══ Rows ══

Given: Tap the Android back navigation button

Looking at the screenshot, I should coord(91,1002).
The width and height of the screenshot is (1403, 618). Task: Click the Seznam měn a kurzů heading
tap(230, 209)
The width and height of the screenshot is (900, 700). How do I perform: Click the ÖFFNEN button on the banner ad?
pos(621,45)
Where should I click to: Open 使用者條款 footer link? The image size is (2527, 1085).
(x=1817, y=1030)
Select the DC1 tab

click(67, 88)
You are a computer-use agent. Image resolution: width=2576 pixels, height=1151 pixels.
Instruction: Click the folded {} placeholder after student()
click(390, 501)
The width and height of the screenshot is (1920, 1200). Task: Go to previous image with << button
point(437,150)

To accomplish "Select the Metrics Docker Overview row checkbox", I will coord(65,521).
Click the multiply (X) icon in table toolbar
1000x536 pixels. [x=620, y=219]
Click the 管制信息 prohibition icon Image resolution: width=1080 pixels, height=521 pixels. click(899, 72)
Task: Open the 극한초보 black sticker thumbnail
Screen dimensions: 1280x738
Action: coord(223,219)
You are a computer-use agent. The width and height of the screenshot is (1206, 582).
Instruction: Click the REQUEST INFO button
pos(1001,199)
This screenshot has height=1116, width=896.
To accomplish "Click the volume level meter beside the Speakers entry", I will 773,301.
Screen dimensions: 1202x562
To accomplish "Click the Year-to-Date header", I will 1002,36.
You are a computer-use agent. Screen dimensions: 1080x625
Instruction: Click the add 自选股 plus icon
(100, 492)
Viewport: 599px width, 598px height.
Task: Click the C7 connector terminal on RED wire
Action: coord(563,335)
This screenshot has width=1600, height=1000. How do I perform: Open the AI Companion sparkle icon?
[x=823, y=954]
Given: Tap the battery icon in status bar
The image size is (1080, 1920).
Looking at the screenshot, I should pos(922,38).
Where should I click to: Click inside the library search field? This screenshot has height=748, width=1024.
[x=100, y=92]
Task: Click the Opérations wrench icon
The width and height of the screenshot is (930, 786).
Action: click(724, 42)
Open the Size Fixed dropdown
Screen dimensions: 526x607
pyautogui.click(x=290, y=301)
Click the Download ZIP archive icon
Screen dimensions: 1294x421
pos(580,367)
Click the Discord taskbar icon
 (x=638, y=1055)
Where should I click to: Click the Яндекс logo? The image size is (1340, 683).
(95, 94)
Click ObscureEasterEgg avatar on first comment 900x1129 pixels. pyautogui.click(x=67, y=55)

═══

Copy the lines of the material word for word, starting at the line that contains "Task: Open the 극한초보 black sticker thumbnail" and ending at the line that contains "pos(1001,199)", both included.

Task: Open the 극한초보 black sticker thumbnail
Screen dimensions: 1280x738
Action: coord(223,219)
You are a computer-use agent. The width and height of the screenshot is (1206, 582).
Instruction: Click the REQUEST INFO button
pos(1001,199)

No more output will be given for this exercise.